* [TASK TO CARRY OUT] Of the lines below, write out exactly those from the line with "Task: Click the Ethereum" through the line with "This screenshot has height=1232, width=952.", both included, and skip the rest.

* [RECORDS PROVIDED]
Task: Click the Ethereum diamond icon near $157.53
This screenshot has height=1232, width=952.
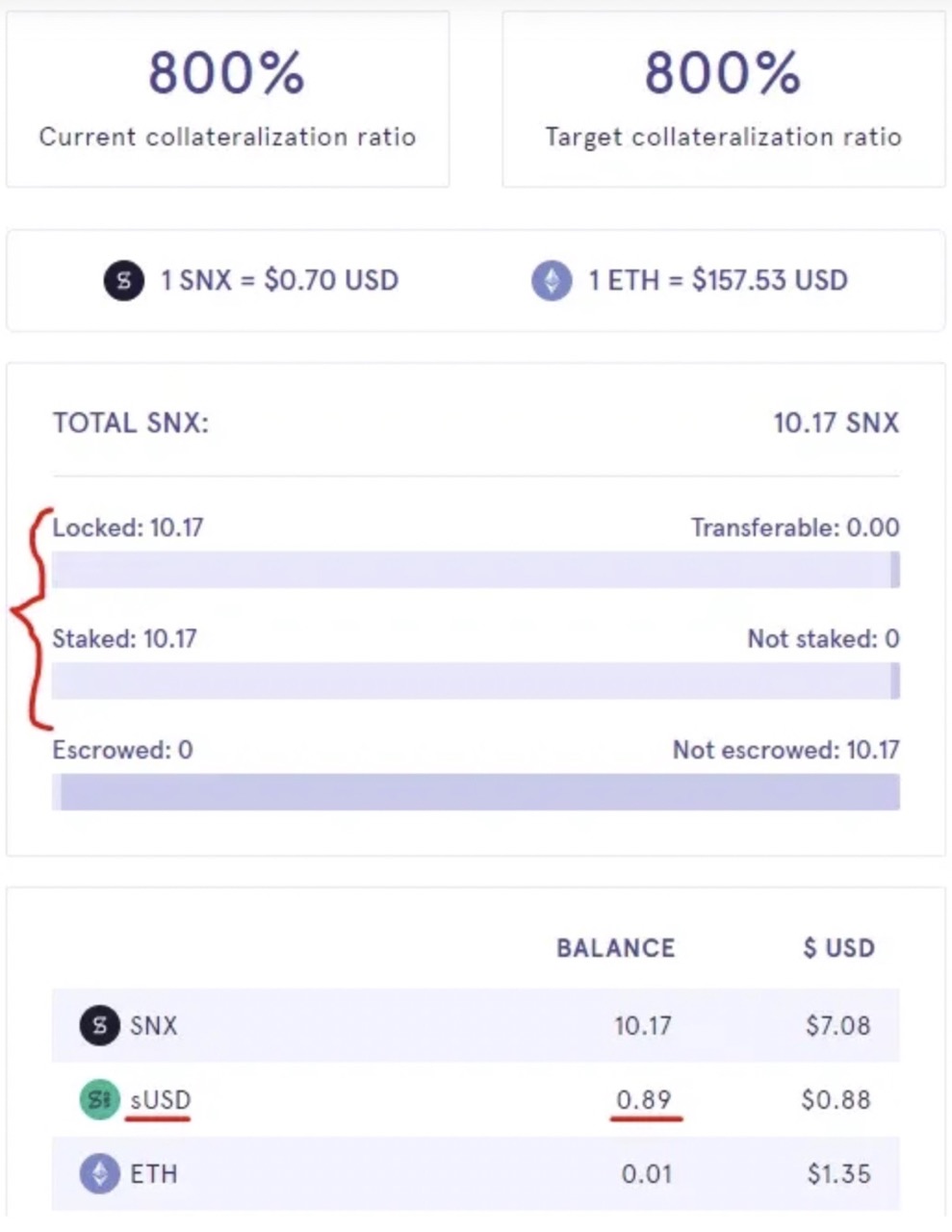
--
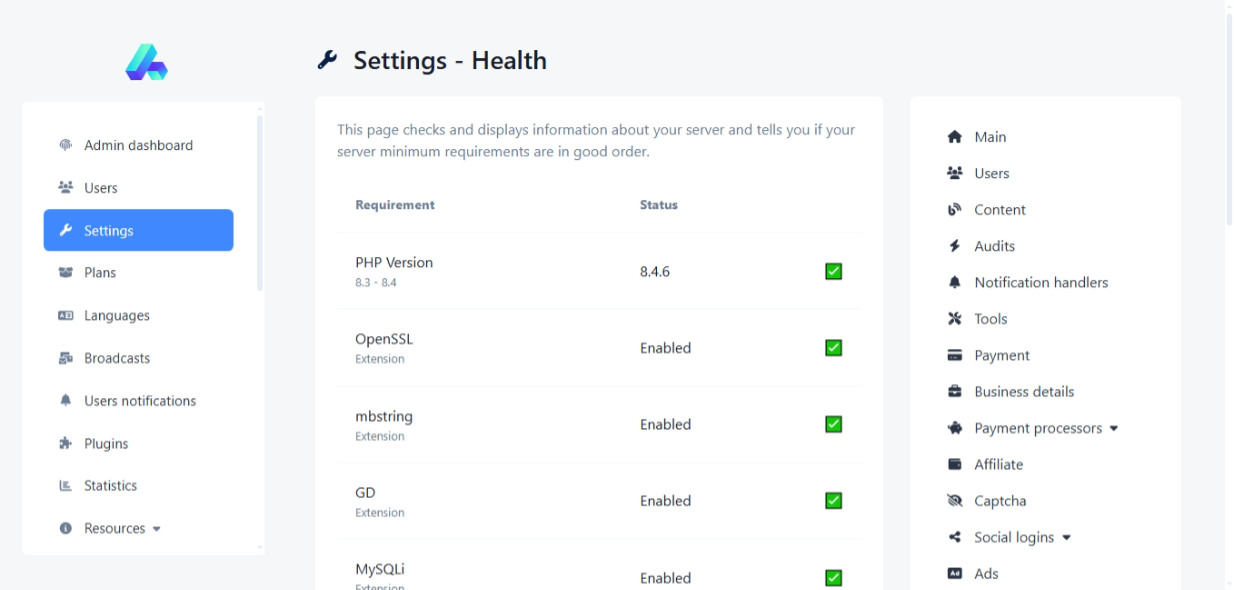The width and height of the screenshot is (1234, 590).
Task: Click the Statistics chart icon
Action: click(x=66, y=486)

* [RESPONSE TO THIS TASK]
Task: Click the Ethereum diamond icon near $157.53
This screenshot has height=1232, width=952.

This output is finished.